Recuperative potential of cardiac muscle following relief of pressure overload hypertrophy and right ventricular failure in the cat.

This study examined the recuperative potential of cat hearts subjected to experimental right ventricular pressure overload (for a 10- to 14-day period) which provoked hypertrophy with and without congestive heart failure. Five groups of cats were studied: normal controls; one group with 70% pulmonary artery constriction which produced right ventricular hypertrophy (RVH); one group with an 87% constriction which also produced right ventricular hypertrophy but with congestive heart failure (CHF); and two groups which had been similarly subjected to pressure overload but which had been allowed a recovery period of 30 days after relief of the pressure overload.
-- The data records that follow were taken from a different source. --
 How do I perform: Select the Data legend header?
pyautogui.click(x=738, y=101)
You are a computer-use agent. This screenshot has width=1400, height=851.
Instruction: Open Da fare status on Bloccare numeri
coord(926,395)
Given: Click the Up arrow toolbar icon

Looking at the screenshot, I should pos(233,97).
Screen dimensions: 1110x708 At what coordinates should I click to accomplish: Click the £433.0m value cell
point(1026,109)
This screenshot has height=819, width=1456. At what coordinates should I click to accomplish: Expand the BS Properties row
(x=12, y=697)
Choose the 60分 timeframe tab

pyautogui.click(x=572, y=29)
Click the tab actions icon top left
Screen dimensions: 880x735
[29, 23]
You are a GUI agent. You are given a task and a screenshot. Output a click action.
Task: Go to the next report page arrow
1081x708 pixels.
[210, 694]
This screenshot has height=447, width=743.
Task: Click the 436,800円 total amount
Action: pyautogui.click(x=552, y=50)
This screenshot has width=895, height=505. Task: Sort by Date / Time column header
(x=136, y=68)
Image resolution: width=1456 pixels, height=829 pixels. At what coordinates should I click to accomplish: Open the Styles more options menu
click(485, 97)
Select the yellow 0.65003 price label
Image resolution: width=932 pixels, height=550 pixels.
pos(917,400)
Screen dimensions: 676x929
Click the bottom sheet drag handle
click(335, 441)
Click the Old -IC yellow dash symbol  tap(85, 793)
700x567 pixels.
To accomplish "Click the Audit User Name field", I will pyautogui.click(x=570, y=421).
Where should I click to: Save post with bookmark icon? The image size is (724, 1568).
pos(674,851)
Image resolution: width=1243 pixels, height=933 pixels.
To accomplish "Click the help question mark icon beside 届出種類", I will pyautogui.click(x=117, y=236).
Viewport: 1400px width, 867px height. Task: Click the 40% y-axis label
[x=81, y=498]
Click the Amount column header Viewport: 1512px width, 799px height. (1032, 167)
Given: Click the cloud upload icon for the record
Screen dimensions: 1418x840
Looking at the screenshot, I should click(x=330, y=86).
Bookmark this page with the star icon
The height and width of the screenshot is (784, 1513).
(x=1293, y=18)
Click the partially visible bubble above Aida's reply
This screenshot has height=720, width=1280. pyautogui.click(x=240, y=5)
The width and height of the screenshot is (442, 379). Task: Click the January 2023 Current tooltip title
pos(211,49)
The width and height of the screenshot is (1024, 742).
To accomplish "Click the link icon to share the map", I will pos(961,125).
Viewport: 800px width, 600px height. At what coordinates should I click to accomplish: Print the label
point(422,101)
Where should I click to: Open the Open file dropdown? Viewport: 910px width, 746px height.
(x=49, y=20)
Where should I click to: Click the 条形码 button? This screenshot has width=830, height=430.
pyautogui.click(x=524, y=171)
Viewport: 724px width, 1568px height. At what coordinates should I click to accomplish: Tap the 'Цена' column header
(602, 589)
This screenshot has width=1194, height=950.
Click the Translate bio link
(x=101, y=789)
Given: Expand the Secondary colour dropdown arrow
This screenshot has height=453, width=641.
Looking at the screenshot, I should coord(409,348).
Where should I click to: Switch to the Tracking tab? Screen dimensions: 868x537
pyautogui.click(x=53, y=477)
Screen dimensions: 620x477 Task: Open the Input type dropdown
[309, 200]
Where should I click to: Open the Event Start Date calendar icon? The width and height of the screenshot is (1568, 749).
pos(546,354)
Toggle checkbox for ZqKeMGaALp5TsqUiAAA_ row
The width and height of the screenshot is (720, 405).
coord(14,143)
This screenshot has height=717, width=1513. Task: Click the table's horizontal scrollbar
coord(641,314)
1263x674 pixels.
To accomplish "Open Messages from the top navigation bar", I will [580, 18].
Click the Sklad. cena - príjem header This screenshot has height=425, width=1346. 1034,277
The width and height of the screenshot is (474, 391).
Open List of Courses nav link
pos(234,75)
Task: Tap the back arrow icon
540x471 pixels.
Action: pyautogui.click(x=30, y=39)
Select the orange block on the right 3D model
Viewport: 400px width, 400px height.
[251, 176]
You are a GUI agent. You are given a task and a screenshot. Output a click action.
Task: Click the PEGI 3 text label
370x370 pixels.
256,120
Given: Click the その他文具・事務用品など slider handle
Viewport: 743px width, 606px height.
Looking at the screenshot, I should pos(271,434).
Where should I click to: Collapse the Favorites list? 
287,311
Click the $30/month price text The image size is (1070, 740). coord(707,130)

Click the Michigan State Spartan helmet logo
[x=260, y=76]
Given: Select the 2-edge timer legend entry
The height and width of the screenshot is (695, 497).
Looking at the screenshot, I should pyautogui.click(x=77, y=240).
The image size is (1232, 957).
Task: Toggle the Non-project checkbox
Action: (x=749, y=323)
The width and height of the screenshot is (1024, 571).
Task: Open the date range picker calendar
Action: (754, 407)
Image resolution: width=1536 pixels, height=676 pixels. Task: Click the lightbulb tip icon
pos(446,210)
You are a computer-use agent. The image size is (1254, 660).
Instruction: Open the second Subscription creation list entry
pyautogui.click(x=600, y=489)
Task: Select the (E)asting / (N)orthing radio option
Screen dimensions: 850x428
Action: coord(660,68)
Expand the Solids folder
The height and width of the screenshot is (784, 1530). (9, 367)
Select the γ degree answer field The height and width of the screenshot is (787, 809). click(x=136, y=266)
Both the 70% and 87% pulmonic constrictions were associated with extensive right ventricular hypertrophy, depression of myocardial contractile function, and severe redlction of cardiac norepinephrine stores (normal, 1.42 mug/g: RVH, 0.11 mug/g; CHF, 0.01 mug/g). After a 30-day period of relief from the pulmonic constriction normal hemodynamic function returned. In cats in which RVH had been relieved, right ventricular weight and contractile function were normal but catecholamine depletion persisted. Cats with relieved CHF showed depressed contractile function and depleted myocardial norepinephrine, and the right ventricular weight did not return to normal. Cardiac muscle of all pressure-overloaded nonrelieved hearts showed depressed velocity of shortening and depressed ability to sustain load. Cats with RVH alone regained normal muscle shortening velocity and load-bearing ability after relief. However, cardiac muscle from the CHF-relieved group recovered only unloaded shortening velocity while the ability to sustain load remained depressed. We conclude that the recuperative potential of myocardium damaged by pressure overload is adequate provided congestive heart failure has not occurred. Heart failure produces a persistent reduction in force-generating ability of the myocardium. Hypertrophy due to pressure overload, with or without CHF, leads to cardiac catecholamine depletion which is not readily reversed by relief of the overload.